Potential impacts on ground-water, tourism, mental health, as well as the prospect of truck crashes involving radioactive materials, are among a myriad of concerns being formally raised in response to a proposed underground nuclear waste storage site near Ignace.
The concerns are included in the Impact Assessment Agency of Canada’s “summary of issues,” which it compiled from feedback it received on an initial project description document put forward by the waste site’s proponent, the Nuclear Waste Management Organization (NWMO).
The public had until Feb. 4 to submit feedback after the NWMO’s lengthy initial project description was made available for review over a 30-day period.
“The proponent is required to provide a response that sets out how it intends to address the key issues identified in the (summary) as part of the development of its project,” the impact agency said this week in a project bulletin.
That includes issues “related to potential adverse impacts the project may have on the rights of Indigenous peoples in accordance with section 15 of the Impact Assessment Act,” the agency added.
If the waste site formally known as a deep geological repository (DGR) is approved, it would bury in a controlled environment nearly six million spent nuclear-fuel rod bundles from the country’s nuclear power plants over several decades.
“The project is expected to span approximately 160 years, encompassing site preparation, construction, operation and closure monitoring,” the impact agency says in a backgrounder.
It’s been estimated that it would take 20 years just to build the DGR. Spent fuel rods are currently stored at nuclear power plants.
The NWMO has said they could be railed or trucked to the future DGR, if it’s approved, in specialized containers designed to withstand hard impacts and fiery crashes.
Though transportation of the radioactive fuel rods was not specifically part of the NWMO’s initial project description, some who submitted feedback on the document raised the issue regardless.
“Failing to include transportation in the assessment would lead to project splitting and undermine both the integrity of the assessment process and the duty to consult and accommodate our nations,” said one joint Indigenous submission that included Fort William First Nation.

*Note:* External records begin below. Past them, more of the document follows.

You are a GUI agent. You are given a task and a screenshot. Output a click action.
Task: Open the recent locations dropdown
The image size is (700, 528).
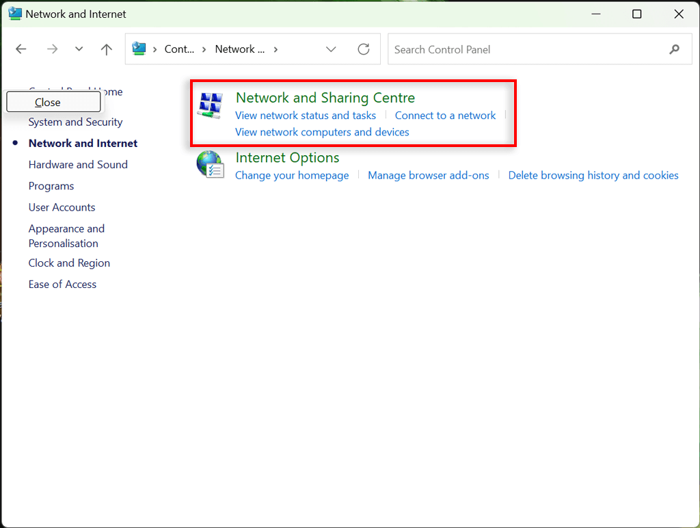[79, 49]

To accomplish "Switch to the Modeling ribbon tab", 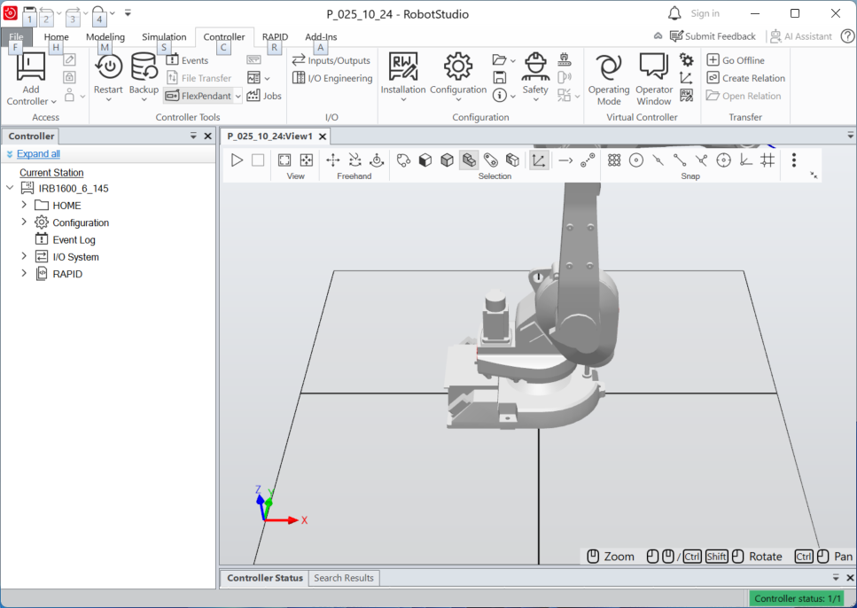I will (x=105, y=37).
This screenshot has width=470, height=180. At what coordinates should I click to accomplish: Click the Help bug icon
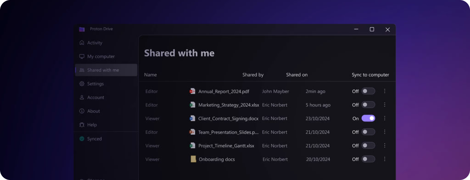[x=82, y=125]
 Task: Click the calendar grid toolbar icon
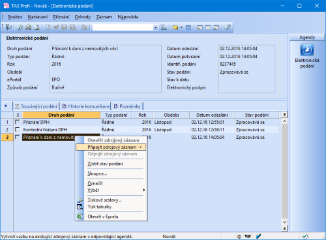(188, 27)

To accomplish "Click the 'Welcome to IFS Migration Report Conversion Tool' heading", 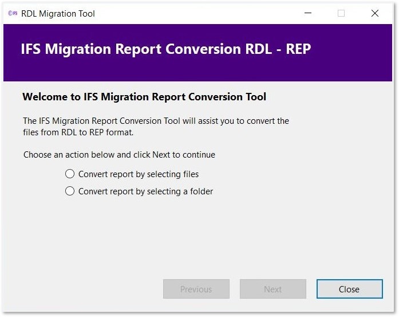I will click(144, 97).
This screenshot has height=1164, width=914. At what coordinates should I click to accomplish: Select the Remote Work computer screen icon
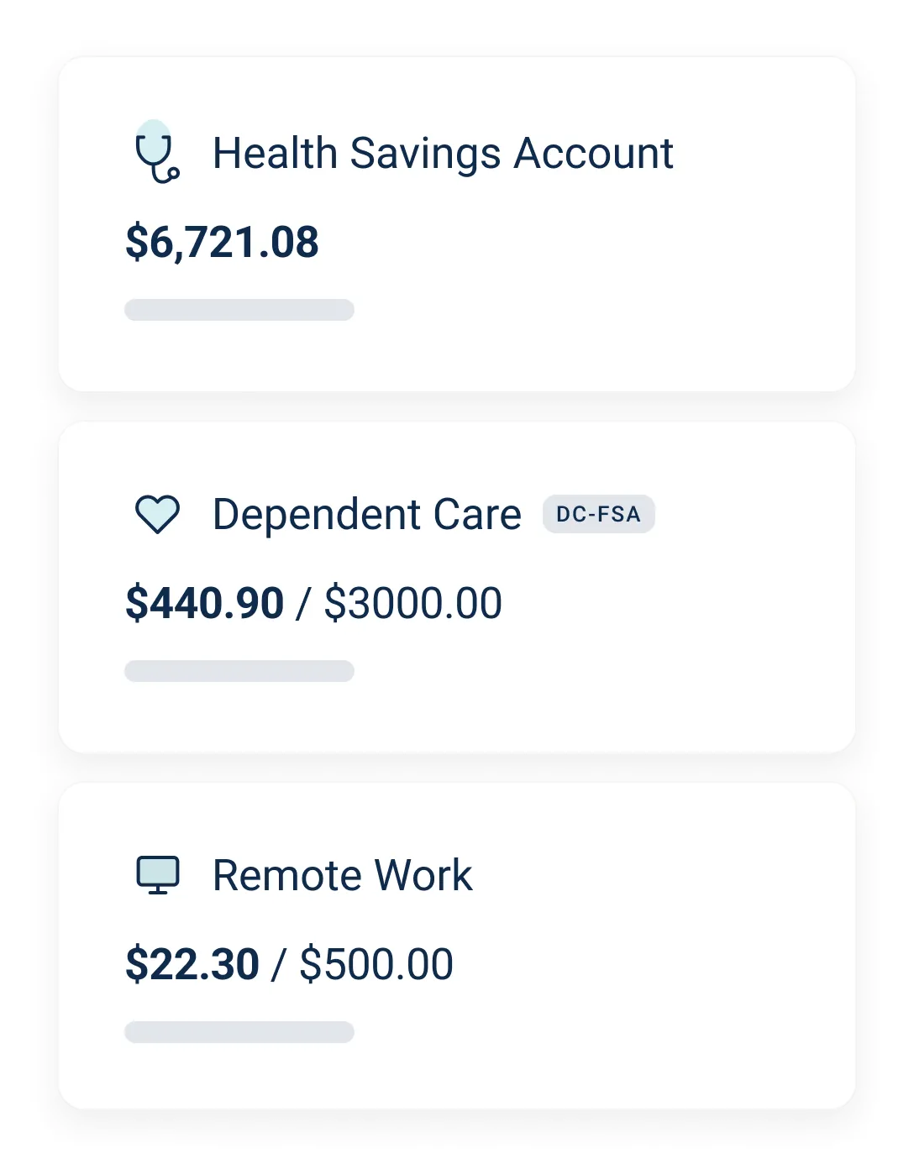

In response to earlier concerns about how the fuel rods could be hauled,, the NWMO has noted that nuclear materials have been safely shipped across Canada for many years without causing harm to people or the environment.
That assurance hasn’t quelled concerns being felt by both Indigenous and municipal leaders in the Thunder Bay region.
“While limited transportation of nuclear materials occurs in Canada, the proposed (DGR) project would require the sustained, decades-long transportation of unprecedented volumes of high-level radioactive waste across vast geographic areas, including numerous Indigenous territories,” said the joint submission that included Fort William First Nation.
It added: “This activity is neither routine nor ongoing in any meaningful regulatory sense.”
In its summary of issues, the impact assessment agency said it also heard about “cumulative health effects in the region, particularly related to legacy industrial contamination, including the inter- generational health implications of historic mercury releases from Dryden Mill.”
Other submissions, the agency said, referenced “ the public perception and psycho-social impacts associated with living near the nuclear project, including impacts on mental health.”